Brandenburgs Zeichnungen und seine künstlerische Haltung, die eine individualistische Exzentrik ebenso sucht wie die Offenheit und Nähe zum Betrachter, treffen den Nerv unserer Zeit. Das Museum für Moderne Kunst in Frankfurt, die Hamburger Kunsthalle und die Städtische Galerie in Wolfsburg haben Brandenburg in den letzten Jahren Einzelausstellungen gewidmet. Auch werden seine Arbeiten zunehmend in internationalen Ausstellungen wie beispielsweise 2010 im Denver Art Museum gezeigt. Im Kunsthaus Stade wird Brandenburg auf drei Etagen verschiedene Werkgruppen präsentieren, darunter zahlreiche neue Zeichnungen, die erstmals zu sehen sein werden. Die Ausstellung wird von Luisa Pauline Fink kuratiert und entsteht in enger Zusammenarbeit mit dem Künstler.

Marc Brandenburg, Tattoo-Bogen, Berghain, 2011 © Marc Brandenburg Noch nie im Museum gezeigt wurde zudem ein Kiosk, den Brandenburg zum 10-jährigen Bestehen des berühmten Berliner Technoclubs Berghain entwickelte. Der Kiosk war dort 2014 wenige Wochen platziert und nimmt unmittelbar auf das Clubgeschehen Bezug.
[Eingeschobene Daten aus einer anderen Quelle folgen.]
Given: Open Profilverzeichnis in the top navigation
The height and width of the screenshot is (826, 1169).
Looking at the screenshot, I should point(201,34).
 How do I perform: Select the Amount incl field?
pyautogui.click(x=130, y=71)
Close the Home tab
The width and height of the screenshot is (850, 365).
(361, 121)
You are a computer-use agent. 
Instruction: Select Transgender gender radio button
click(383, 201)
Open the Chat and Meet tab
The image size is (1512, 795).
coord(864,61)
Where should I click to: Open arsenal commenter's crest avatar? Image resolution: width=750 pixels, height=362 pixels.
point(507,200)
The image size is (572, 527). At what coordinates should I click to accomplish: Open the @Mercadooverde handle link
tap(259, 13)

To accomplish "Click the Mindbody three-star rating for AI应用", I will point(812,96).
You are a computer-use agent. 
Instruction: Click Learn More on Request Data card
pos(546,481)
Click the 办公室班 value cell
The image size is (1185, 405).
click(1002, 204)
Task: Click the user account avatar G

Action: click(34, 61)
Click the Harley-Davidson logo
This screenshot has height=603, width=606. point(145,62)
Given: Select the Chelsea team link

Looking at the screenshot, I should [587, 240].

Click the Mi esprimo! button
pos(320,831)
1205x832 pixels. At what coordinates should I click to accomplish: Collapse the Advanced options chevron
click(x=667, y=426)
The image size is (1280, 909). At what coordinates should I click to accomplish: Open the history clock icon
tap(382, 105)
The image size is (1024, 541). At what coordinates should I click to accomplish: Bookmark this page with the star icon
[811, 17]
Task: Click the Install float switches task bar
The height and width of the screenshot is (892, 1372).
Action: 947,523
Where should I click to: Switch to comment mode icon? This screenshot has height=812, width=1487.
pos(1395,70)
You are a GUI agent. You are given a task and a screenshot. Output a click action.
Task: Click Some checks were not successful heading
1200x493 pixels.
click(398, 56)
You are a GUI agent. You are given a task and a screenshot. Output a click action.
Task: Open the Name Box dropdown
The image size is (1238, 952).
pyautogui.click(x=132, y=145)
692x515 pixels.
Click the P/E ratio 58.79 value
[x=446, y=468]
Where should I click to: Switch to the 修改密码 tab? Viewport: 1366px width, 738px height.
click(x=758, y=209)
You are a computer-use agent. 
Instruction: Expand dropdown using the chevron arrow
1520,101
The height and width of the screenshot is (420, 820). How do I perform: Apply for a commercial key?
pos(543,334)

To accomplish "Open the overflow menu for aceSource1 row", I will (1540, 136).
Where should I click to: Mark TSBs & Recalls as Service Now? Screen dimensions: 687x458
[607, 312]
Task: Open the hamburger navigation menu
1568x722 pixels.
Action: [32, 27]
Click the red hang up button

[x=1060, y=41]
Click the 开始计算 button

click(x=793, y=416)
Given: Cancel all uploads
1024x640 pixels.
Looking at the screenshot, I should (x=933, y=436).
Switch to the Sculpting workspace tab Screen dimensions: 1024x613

An die Gäste wurden temporäre Tattoos verteilt, die aus Brandenburgs Zeichnungen entstanden sind. Sie zeigen Details des Gebäudes und Überreste der durchtanzten Nächte – all das, was übrig bleibt, wenn die Verausgabung und der Exzess ein Ende haben. Auf die Haut appliziert, bedienen die Tattoos als modische Accessoires die Lust, den eigenen Körper zu schmücken und erinnern zugleich mahnend an die Vergänglichkeit selbst der schönsten Partys. Für die Ausstellung im Kunsthaus Stade wird der Kiosk erstmals wieder aufgebaut und mit seiner mythosbehafteten Vergangenheit, aber auch mit seinen skulpturalen und performativen Qualitäten erlebbar.

Seit 2003 experimentiert Brandenburg mit dem Medium des Tattoos, das in seinem Werk vielfache Formen annimmt und hier zum direkt auf der Haut getragenen Multiple wird, einer Edition, die das Kunstwerk als Unikat in Frage stellt und möglichst viele Menschen zu erreichen sucht. Für die Ausstellung im Kunsthaus Stade wird Brandenburg ferner aus seinem stetig wachsenden Archivmaterial eine temporäre Wandinstallation entstehen lassen.

Zur Ausstellung erscheint ein Katalog mit einem Künstler-Interview und Texten. Speziell für die Ausstellung fertigt Brandenburg eine Tattoo-Edition.